Fortunately for me, my will and my self-esteem, I learnt a long time ago never to lose faith in myself regardless of other people’s opinions. And loving what I do every step of the way plus watching progress being made in leaps and bounds makes it really easy. This year I officially became an entrepreneur, and for that I am thankful.
I learnt about caring for a sick loved one, with no-one to turn to but God and no one to talk to but family. I learnt more about being strong through trying times, putting up a stoic front when I’m a well of sorrow on the inside. And God came through in such an amazing way that I look back now and know that indeed, he doesn’t test us beyond our ability to hold on. God heals.
I found love and lost love and found out I’d lost the definition of love that I’d clung to for as long as I remember. The love I’d always practiced and preached emphasized decisiveness and logic, it wasn’t the piles of jumbled up feelings and irrational behaviour I was experiencing. I discovered that contrary to what I’d always thought, I could get so incredibly vulnerable that I was willing to give myself away; that I was willing to compromise important principles just to make a man stay.
I felt the stab of rejection. Those nagging questions that are often hard to resolve: What did I do wrong? Why did he do this? Is this Karma?

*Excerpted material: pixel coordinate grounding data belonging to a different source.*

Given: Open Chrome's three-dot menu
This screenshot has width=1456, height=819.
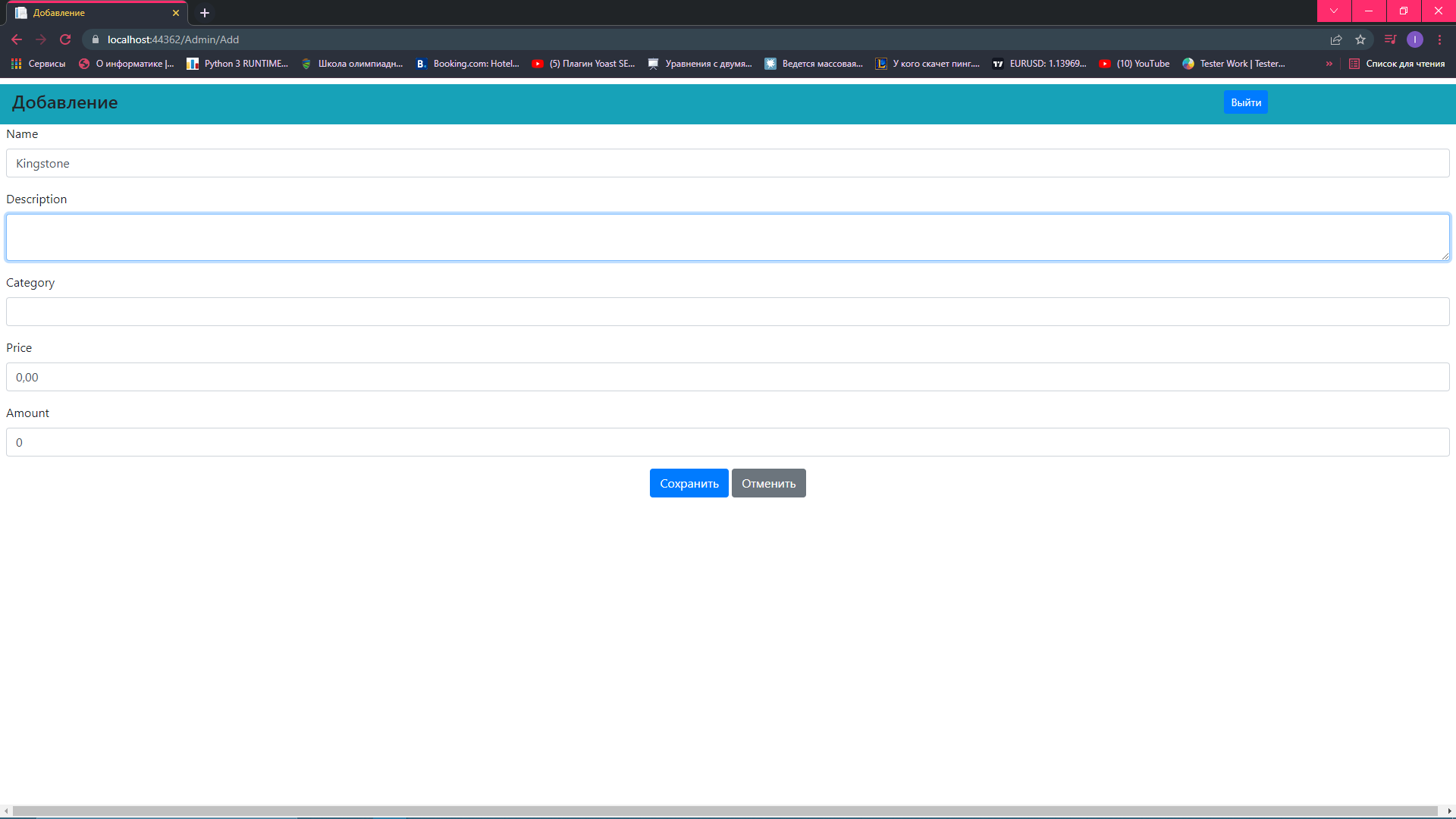Looking at the screenshot, I should tap(1440, 39).

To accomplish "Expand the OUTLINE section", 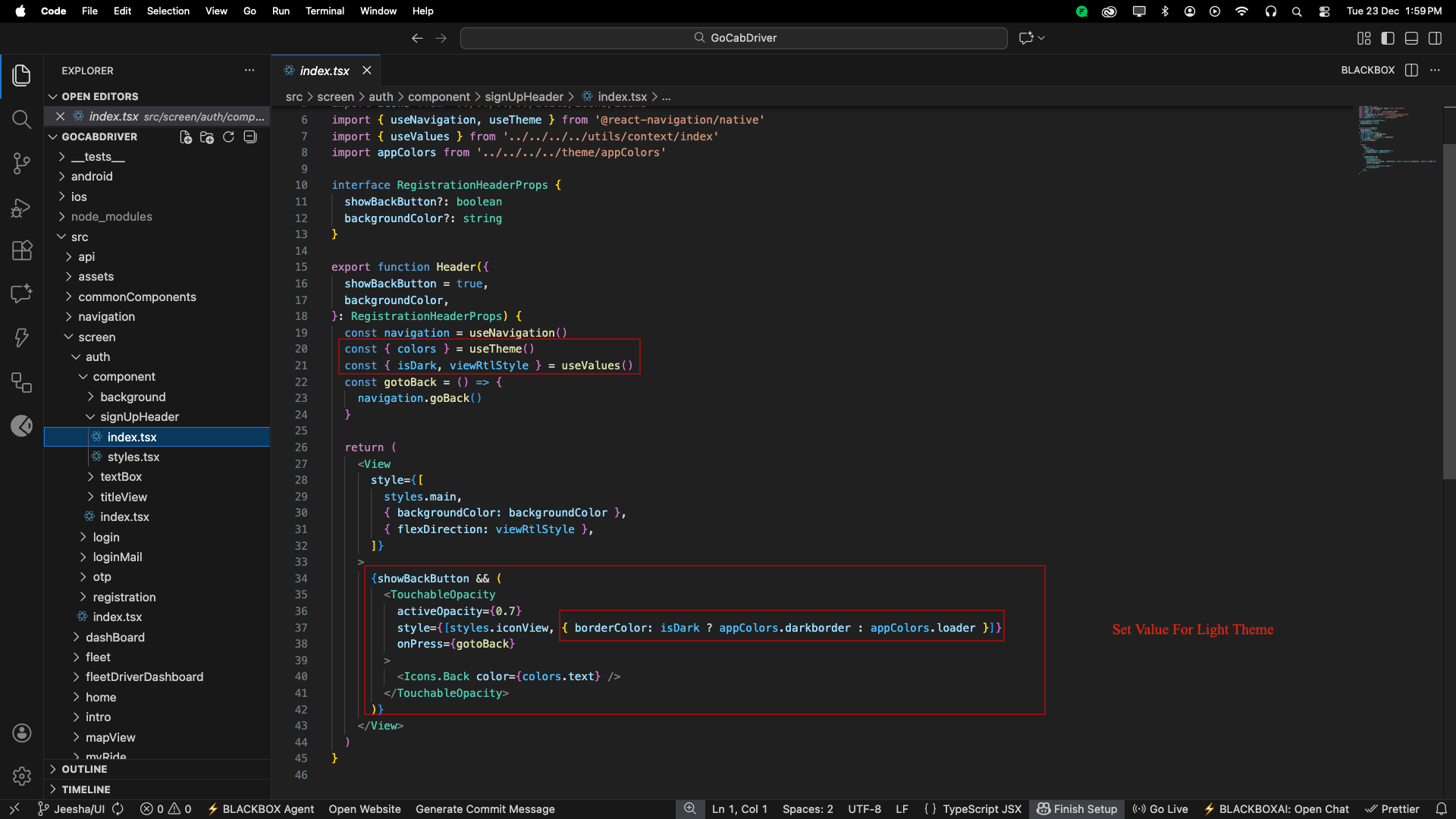I will coord(84,769).
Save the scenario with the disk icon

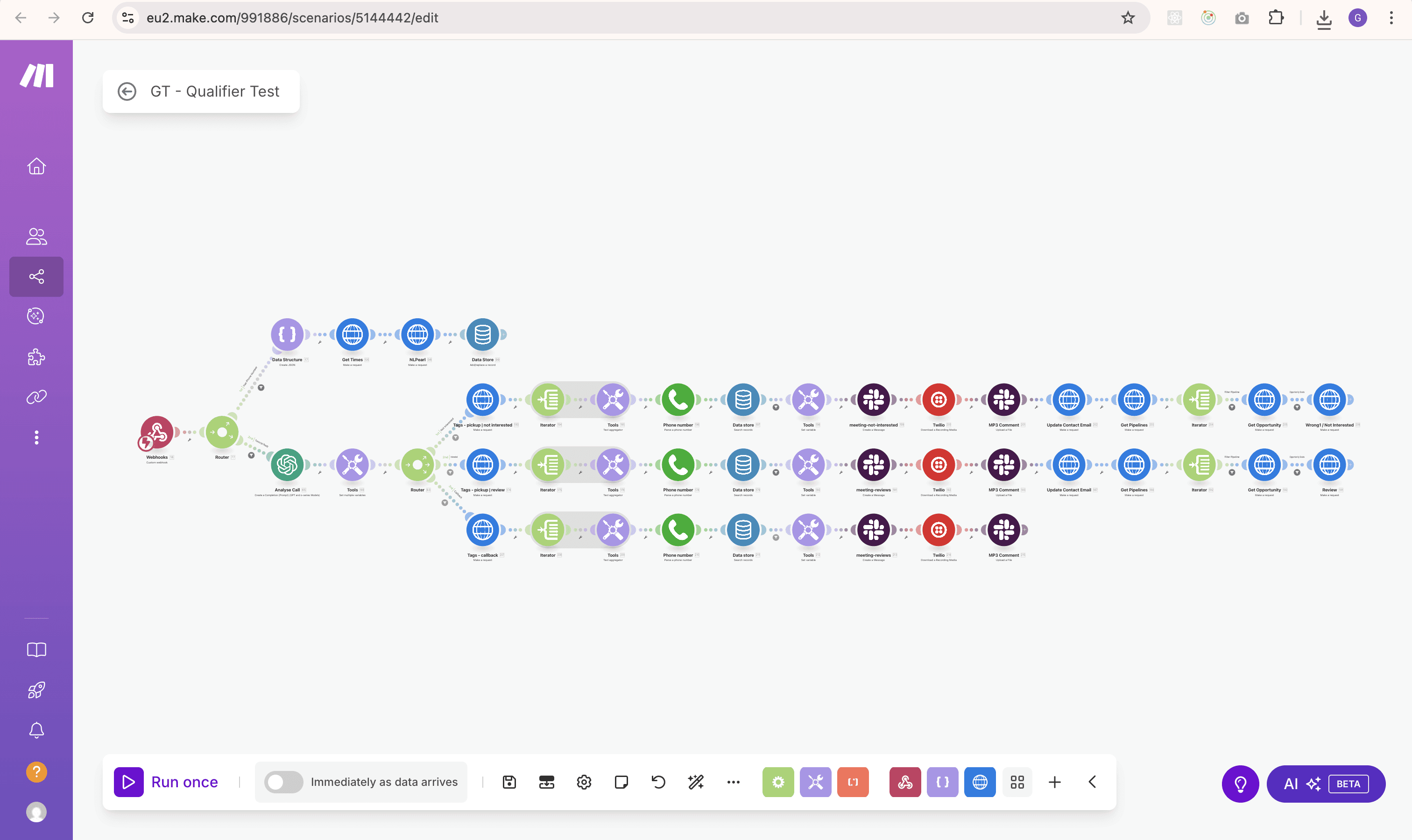coord(508,782)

That’s the colour of my skin
It’s a dark shade of suspicion
The tan of the mistrust sun…
…I should take these shades off
Maybe the world would take on colour
Maybe I’m hanging upside down
And that frown is a smile
Instead I shut the door
And sit on the floor
And let the tears flow
Cuz I need to hold on to my pain…”
I kept on reliving hurtful memories until I decided it was enough.
I look back now, shake my head and ask, “What was I thinking?” I am gradually getting my act together, getting my head and heart back in sync. But I’m no longer as glib as I used to be about men and women who endure all sorts of things in the name of “love”. I guess I’ve grown up some more.
I didn’t give many people the chance to get close to me this year, but yes, I made a few new friends and I’m grateful for every single one of them and for my old friends. And then there’s him… He’s been a really wonderful friend even though we’ve both had to deal with sinusoidal emotions, desires, withdrawal, self interrogation and re-evaluation amongst other things; somehow he’s been there for me and I really am extremely grateful for our friendship.
Family There were so many times I had to shut everyone out except my family. They remain the greatest blessing God has given me; my earthly rock, they love and support me to pieces, and I love and support them too.
So now I make bold to say that through the fire and through the water, I made it on top with my faith in God and myself intact. And I really can’t wait for 2013. I know it’s gonna be a great year.